文摘An all-k-nearest-neighbor (AkNN) query finds k nearest neighbors for each query object. This problem arises naturally in many areas, such as GIS (geographic information system), multimedia retrieval, and recommender systems. To support various data types and flexible distance metrics involved in real applications, we study AkNN retrieval in metric spaces, namely, metric AkNN (MAkNN) search. Consider that the underlying indexes on the query set and the object set may not exist, which is natural in many scenarios. For example, the query set and the object set could be the results of other queries, and thus, the underlying indexes cannot be built in advance.

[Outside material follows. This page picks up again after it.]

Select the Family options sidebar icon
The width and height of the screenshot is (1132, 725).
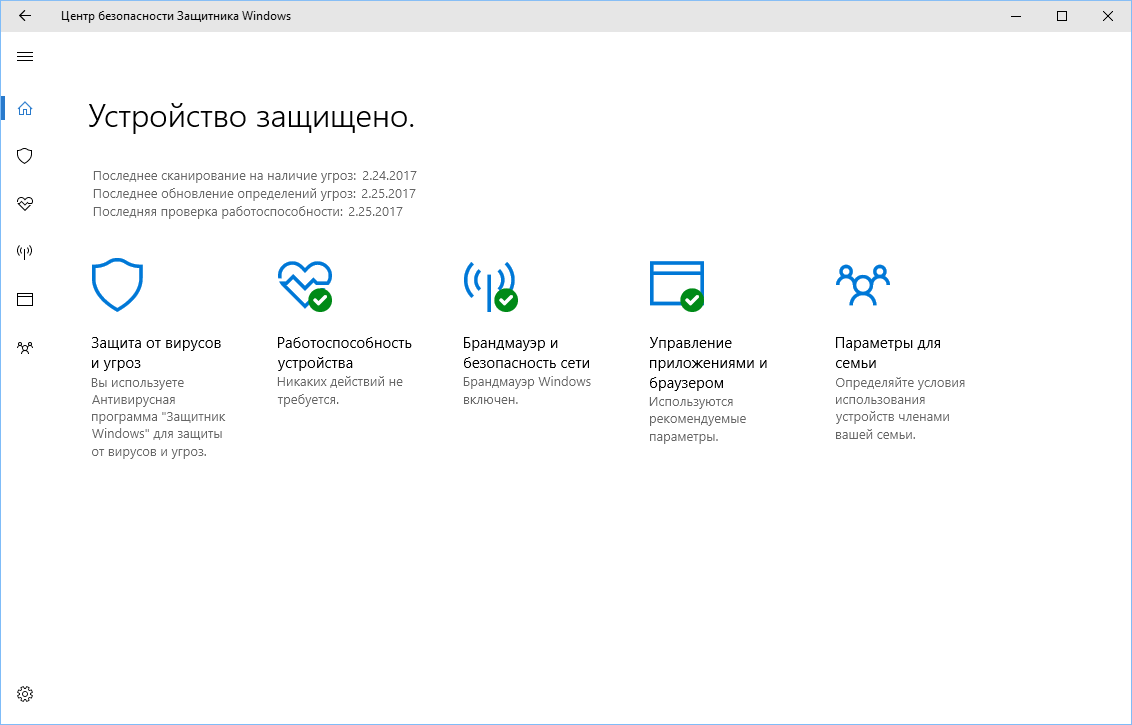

To support MAkNN search on datasets without any underlying index, we propose an efficient disk-based algorithm, termed as Partition-Based MAkNN Algorithm (PMA), which follows a partition-search framework and employs a series of pruning rules for accelerating the search. In addition, we extend our techniques to tackle an interesting variant of MAkNN queries, i.e., metric self-AkNN (MSAkNN) search, where the query set is identical to the object set. Extensive experiments using both real and synthetic datasets demonstrate the effectiveness of our pruning rules and the efficiency of the proposed algorithms, compared with state-of-the-art MAkNN and MSAkNN algorithms.